Gas at $4 and Corn at $7

For the first time ever, with oil prices pushing $140/bbl on Friday, the U.S. national average price for gasoline cracked $4/gal:

Gas price record reaches $4 a gallon

NEW YORK ( — Gasoline rose to a milestone mark Sunday as the national average compiled by motorist group AAA reached $4 a gallon for the first time.

The national average for regular unleaded rose 1.7 cents to $4.005, according the daily measure on the group’s Web site. That surpassed the previous record of $3.989 set Thursday.
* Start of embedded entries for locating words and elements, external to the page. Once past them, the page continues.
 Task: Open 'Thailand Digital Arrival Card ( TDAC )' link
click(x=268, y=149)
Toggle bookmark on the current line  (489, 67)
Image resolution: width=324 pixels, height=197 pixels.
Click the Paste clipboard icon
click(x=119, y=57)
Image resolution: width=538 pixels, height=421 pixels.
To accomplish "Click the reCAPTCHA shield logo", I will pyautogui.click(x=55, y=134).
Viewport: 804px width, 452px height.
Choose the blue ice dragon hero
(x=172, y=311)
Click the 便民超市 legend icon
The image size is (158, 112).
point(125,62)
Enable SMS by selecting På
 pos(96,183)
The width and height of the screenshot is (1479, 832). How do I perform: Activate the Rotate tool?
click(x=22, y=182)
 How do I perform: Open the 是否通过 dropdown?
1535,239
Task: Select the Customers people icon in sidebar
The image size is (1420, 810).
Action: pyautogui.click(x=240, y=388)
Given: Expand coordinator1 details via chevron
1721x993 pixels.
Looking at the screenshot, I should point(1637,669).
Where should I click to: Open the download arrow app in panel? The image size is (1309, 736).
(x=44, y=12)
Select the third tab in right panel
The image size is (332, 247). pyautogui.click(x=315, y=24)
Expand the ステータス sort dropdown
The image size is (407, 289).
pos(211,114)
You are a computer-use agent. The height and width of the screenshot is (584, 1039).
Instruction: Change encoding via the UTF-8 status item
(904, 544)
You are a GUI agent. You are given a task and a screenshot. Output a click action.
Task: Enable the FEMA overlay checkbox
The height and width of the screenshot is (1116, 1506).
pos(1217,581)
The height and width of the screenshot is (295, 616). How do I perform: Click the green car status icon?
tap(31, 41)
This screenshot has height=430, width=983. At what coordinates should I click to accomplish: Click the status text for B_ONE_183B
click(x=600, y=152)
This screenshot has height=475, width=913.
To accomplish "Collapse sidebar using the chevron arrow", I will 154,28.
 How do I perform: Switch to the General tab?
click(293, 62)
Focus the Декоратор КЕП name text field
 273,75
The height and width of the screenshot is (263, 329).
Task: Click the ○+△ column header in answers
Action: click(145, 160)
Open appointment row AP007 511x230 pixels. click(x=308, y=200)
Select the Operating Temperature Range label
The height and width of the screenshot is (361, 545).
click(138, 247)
People are starting to get the message, as gasoline demand is softening. This week I had to rent a car. I had requested a small, fuel efficient model. Guess what? Fresh out. How about this Nissan Titan with a powerful V8 instead? Same price as the fuel efficient model. I took it, because 1). I don’t have to drive much while I have the vehicle; 2). I didn’t have much of a choice unless I wanted to go to another rental agency. Jet lag across seven time zones argued against that.

Corn also reached an all-time high of $7.01 a bushel:

U.S. corn soars above $7 as crude rockets

CHICAGO, June 6 (Reuters) – U.S. grains and oilseed futures markets caught fire on Friday, with corn notching an all-time high above $7 a bushel, caught in a frenzied broad-based commodity rally led by soaring crude oil, traders said.

Further boosting corn and soybean prices were worries about the young U.S. crops. Torrential rains pummeled the American heartland this week, increasing prospects for a yield drag on both.

“There are Noah’s Ark-like conditions in the Midwest through next week,” said Vic Lespinasse, analyst for

Farmers were hoping for ideal growing conditions this year given the huge world demand for grains and oilseed for food and feedstocks to produce biofuels.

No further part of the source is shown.